TASK ITEM :: From the data below, return the exact lines starting at the line containing "Task: Click the Granada CF crest icon" and ending at the line containing "Task: Switch to the Channels tab", both included, and nothing else.

┄┄┄┄┄┄

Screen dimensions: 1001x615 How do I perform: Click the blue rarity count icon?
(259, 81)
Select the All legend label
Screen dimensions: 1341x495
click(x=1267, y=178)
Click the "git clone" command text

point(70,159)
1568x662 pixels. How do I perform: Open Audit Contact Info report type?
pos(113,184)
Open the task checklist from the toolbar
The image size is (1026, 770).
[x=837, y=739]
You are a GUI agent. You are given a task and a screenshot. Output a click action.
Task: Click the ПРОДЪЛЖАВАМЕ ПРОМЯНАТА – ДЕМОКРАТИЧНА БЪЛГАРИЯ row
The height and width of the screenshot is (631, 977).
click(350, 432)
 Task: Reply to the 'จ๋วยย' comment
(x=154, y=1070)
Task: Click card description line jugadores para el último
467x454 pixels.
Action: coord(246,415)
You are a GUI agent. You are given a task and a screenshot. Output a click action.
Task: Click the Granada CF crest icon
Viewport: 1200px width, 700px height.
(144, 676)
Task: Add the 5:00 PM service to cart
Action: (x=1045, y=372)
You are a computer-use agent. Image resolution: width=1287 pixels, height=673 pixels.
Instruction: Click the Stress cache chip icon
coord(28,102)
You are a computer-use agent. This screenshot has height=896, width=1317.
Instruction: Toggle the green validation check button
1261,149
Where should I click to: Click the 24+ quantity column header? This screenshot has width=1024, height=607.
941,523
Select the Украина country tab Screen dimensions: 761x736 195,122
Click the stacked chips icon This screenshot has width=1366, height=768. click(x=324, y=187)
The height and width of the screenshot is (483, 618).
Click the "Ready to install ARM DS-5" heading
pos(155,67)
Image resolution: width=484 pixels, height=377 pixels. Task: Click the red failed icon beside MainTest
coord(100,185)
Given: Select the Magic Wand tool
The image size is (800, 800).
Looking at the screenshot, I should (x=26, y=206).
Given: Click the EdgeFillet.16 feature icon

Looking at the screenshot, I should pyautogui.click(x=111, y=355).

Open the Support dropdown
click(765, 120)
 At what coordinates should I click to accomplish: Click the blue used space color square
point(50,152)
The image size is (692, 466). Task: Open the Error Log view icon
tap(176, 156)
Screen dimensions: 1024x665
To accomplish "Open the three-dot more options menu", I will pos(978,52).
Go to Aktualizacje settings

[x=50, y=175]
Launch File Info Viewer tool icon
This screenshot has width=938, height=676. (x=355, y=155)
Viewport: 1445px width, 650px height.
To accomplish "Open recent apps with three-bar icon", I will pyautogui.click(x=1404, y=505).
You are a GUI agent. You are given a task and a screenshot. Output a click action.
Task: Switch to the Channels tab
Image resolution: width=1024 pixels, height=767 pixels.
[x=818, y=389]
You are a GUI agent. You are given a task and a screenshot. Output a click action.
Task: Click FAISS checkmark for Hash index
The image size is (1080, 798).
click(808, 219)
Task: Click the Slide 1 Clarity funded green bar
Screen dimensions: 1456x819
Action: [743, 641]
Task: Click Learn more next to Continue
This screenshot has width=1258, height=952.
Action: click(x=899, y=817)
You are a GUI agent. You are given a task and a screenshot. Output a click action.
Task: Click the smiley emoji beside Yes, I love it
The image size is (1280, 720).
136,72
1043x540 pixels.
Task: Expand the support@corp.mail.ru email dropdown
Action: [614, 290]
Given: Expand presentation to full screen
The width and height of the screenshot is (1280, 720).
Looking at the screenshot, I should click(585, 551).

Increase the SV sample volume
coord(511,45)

┄┄┄┄┄┄

WRITTEN RESPONSE ::
Task: Click the Granada CF crest icon
Viewport: 1200px width, 700px height.
(144, 676)
Task: Add the 5:00 PM service to cart
Action: (x=1045, y=372)
You are a computer-use agent. Image resolution: width=1287 pixels, height=673 pixels.
Instruction: Click the Stress cache chip icon
coord(28,102)
You are a computer-use agent. This screenshot has height=896, width=1317.
Instruction: Toggle the green validation check button
1261,149
Where should I click to: Click the 24+ quantity column header? This screenshot has width=1024, height=607.
941,523
Select the Украина country tab Screen dimensions: 761x736 195,122
Click the stacked chips icon This screenshot has width=1366, height=768. click(x=324, y=187)
The height and width of the screenshot is (483, 618).
Click the "Ready to install ARM DS-5" heading
pos(155,67)
Image resolution: width=484 pixels, height=377 pixels. Task: Click the red failed icon beside MainTest
coord(100,185)
Given: Select the Magic Wand tool
The image size is (800, 800).
Looking at the screenshot, I should (x=26, y=206).
Given: Click the EdgeFillet.16 feature icon

Looking at the screenshot, I should pyautogui.click(x=111, y=355).

Open the Support dropdown
click(765, 120)
 At what coordinates should I click to accomplish: Click the blue used space color square
point(50,152)
The image size is (692, 466). Task: Open the Error Log view icon
tap(176, 156)
Screen dimensions: 1024x665
To accomplish "Open the three-dot more options menu", I will pos(978,52).
Go to Aktualizacje settings

[x=50, y=175]
Launch File Info Viewer tool icon
This screenshot has width=938, height=676. (x=355, y=155)
Viewport: 1445px width, 650px height.
To accomplish "Open recent apps with three-bar icon", I will pyautogui.click(x=1404, y=505).
You are a GUI agent. You are given a task and a screenshot. Output a click action.
Task: Switch to the Channels tab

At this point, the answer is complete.